Vigil

Vigil BBC1

I’m enjoying Vigil on BBC TV. The drama set aboard a nuclear submarine based on the Clyde being shadowed by Russian and American U boats serves as a reminder that nearly 70 years on there is still an unofficial Cold War being waged. The Russians still seek intelligence that would benefit them just as they were doing in the 50s when Peter Begg was developing nuclear propulsion for warships built on the Clyde. A leading criminologist told me about Occam’s razor when I told him Peter’s story; in other words that the simplest theory is the most likely. We still believe Peter’s disappearance was connected with his work and with the information he possessed about nuclear warships. The truth is still out there.

The Road to Glencoe 18.7.16.

Beggsearch

My cousin and I were searching for information about Peter’s disappearance in Glencoe more than sixty years ago. We’d started with the newspaper cuttings and then when I spoke to someone at his old address in Glasgow who remembered him, I began to think it might just be possible that other people might still be alive who had known him.

We had the cutting naming two of Peter’s friends so Bev and I started searching for people called Larkin and Drew in the Glasgow area.  Nothing came up under Larkin, but one paper gave Mr Drew’s address as Balloch by Loch Lomond.  A search online came up with a family of that name in the town, so I wrote a polite letter asking whether they may have had a father or an uncle aged around 90, who may have been a climbing friend of Peter Begg’s.  A couple of weeks later I got an email from a Mr Drew stating “I’m afraid that I have no family connection”.  What surprised me though was his email signature which named him as:

“Project Leader,  BAE Systems Maritime – Submarines”

So he was working on a naval project similar to the one Peter had been on all those years ago. A coincidence?  When he went missing, Peter was employed at Yarrows on the new YARD project developing nuclear powered frigates.  Yarrows were later taken over by BAE.  You could reason that there would be many people living in that area who might be employed at BAE, but of the same name and all those years apart?  It was strange.

Now we were determined to find Peter’s friend.  Bev and I trawled the internet some more. Eventually, I found a newspaper article about the funeral of a well known mountaineer near Loch Lomond. Listed as one of the speakers at the service was an Eric Drew. I sent it to cousin B.

It can’t have been more than a day later and she rang me.

“I’ve just spoken to Eric Drew” was her opening gambit.  She had tracked him down to a village near Glasgow and rung him up.

We’d found our man.  There had been a stunned silence, she said, when she’d told him who she was and why she was calling.  She gave me his number and told me he was expecting my call. I wondered how he was going to react to us getting in touch, digging up an old mystery from sixty years ago.

◆ Request 1 ◆
In the extract, turn the paragraph beginning "We had the cutting naming two of Peter's friends" into a short bulleted list that keeps its main facts.
◆ Request 2 ◆
According to the extract, where was Peter employed when he went missing, and on what project?

◆ Entries supplied ◆
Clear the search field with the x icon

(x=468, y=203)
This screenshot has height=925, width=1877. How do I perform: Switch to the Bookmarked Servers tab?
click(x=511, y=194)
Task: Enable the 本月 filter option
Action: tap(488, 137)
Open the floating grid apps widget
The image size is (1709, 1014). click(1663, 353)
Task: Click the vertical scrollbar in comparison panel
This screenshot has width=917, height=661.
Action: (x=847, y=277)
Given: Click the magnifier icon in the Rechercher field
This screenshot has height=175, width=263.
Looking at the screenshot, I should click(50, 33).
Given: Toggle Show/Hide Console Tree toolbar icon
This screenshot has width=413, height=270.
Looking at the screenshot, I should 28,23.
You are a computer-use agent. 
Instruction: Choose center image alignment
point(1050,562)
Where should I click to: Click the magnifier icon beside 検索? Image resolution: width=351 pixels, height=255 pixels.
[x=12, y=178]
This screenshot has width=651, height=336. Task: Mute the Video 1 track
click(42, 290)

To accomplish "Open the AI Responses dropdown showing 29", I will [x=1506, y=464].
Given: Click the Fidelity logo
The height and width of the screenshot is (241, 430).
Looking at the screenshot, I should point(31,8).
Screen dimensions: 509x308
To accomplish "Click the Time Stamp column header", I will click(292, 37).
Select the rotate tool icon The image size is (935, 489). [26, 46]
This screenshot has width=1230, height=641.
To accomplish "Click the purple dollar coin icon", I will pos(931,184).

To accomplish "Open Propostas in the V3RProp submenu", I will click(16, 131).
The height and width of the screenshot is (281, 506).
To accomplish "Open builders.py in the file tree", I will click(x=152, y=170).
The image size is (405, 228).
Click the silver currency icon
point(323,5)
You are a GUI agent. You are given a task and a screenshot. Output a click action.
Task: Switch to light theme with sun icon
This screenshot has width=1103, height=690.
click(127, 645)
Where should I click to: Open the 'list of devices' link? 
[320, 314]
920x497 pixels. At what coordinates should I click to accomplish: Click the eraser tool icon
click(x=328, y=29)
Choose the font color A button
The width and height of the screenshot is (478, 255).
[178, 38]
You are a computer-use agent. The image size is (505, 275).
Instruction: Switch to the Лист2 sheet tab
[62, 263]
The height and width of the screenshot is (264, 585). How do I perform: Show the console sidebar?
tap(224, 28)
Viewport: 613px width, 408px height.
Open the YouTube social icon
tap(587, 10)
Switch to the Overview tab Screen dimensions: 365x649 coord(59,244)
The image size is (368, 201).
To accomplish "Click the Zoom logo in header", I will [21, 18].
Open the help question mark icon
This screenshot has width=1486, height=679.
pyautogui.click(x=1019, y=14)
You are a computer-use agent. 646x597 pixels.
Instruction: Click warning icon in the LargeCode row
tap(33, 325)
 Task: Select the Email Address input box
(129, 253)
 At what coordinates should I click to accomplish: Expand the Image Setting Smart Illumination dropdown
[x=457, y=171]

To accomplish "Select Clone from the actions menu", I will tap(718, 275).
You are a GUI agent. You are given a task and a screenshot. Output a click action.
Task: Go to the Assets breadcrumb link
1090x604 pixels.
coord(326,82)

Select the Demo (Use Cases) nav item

◆ Written answer 1 ◆
- A newspaper cutting named two of Peter's friends, so the search in the Glasgow area focused on the names Larkin and Drew.
- Nothing turned up under Larkin, but one paper gave Mr Drew's address as Balloch by Loch Lomond.
- An online search found a family of that name in the town, and a letter went to them asking whether a father or uncle aged around 90 might have been a climbing friend of Peter Begg's.
- A couple of weeks later, a Mr Drew emailed to say he had no family connection.
- His email signature came as a surprise.

◆ Written answer 2 ◆
He worked at Yarrows on the new YARD project, which was developing nuclear-powered frigates.